Till a few years ago I used to get phone calls from Discover freaking out about “potential suspicious activity on my card and we just want to verify” anytime I charged something more than a couple hundred bucks, till it got to the point that I yelled at the lady in annoyance. All cars I’ve ever had with that irritating “Check Engine” light have had their oh so informative “Check Engine” light come on at some point or another, forcing me to take it in to the shop to get it “Checked” (no, there’s never been anything seriously wrong). And of course like everyone else my car alarm has gone off for no reason.
The problem with false alarms is not only that they’re irritating. It’s that by being irritating they actively do more harm than good, lulling you into ignoring them.
In statistics jargon these tests all have a ton of sensitivity but not nearly enough specificity.
I’m not sure where I’m going with this so let me try to make it relevant to current events. People are fond of blaming the financial crisis on this or that; you hear that there should have been more “regulation” (whatever that means), or better “risk management”. Why didn’t the people who were supposed to watch out for these things watch out? Why did all the regulations and risk controls and warning flags fail?
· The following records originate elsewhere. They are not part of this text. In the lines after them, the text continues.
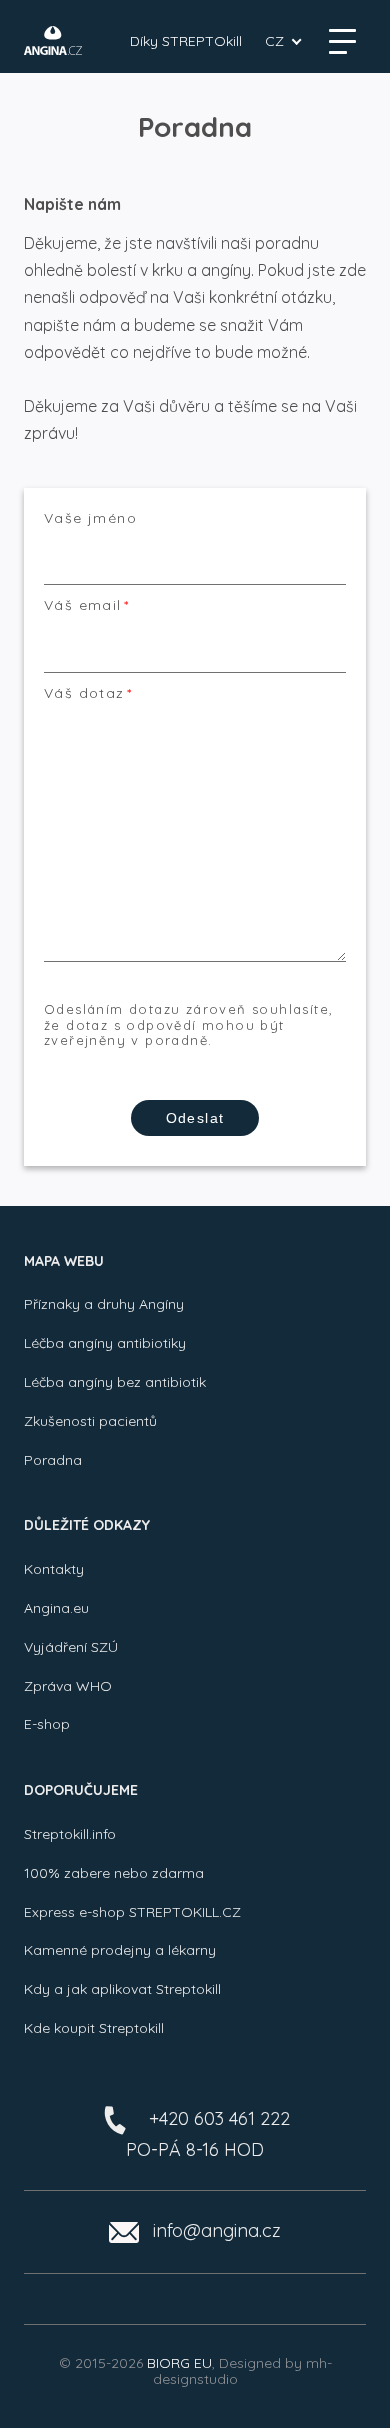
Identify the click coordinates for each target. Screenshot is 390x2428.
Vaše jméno (90, 518)
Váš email (83, 605)
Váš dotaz (84, 693)
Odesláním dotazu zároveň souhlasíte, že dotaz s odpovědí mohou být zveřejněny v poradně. (188, 1025)
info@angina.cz (217, 2230)
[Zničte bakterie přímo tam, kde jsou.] (53, 40)
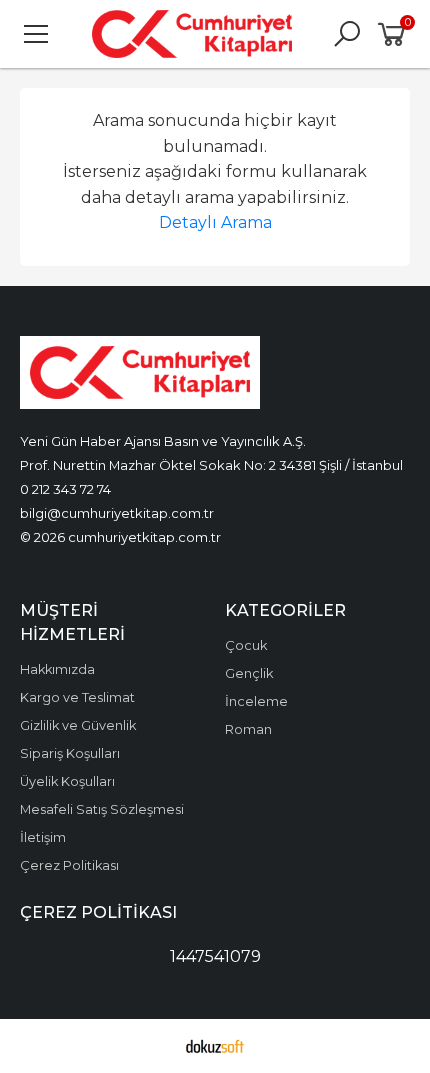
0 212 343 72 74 (65, 489)
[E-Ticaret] (215, 1046)
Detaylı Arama (215, 222)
I have reason to believe that there was no lack of controls and warnings and regulations at all. Seems to me the financial world is regulated and risk-measured up the wazoo and that any entity within it must navigate a labyrinthe of interlocking regulations and employ giant teams of folks to measure and flag everything in sight, while business heads are flooded daily with risk measurements, warning flags, reams of reports filled with numbers, and endless red tape.
And maybe that’s the problem.
At one point I just took out the batteries of the smoke alarm near the kitchen. Of course, I survived, but a less sensitive/more specific smoke alarm would have been far preferable.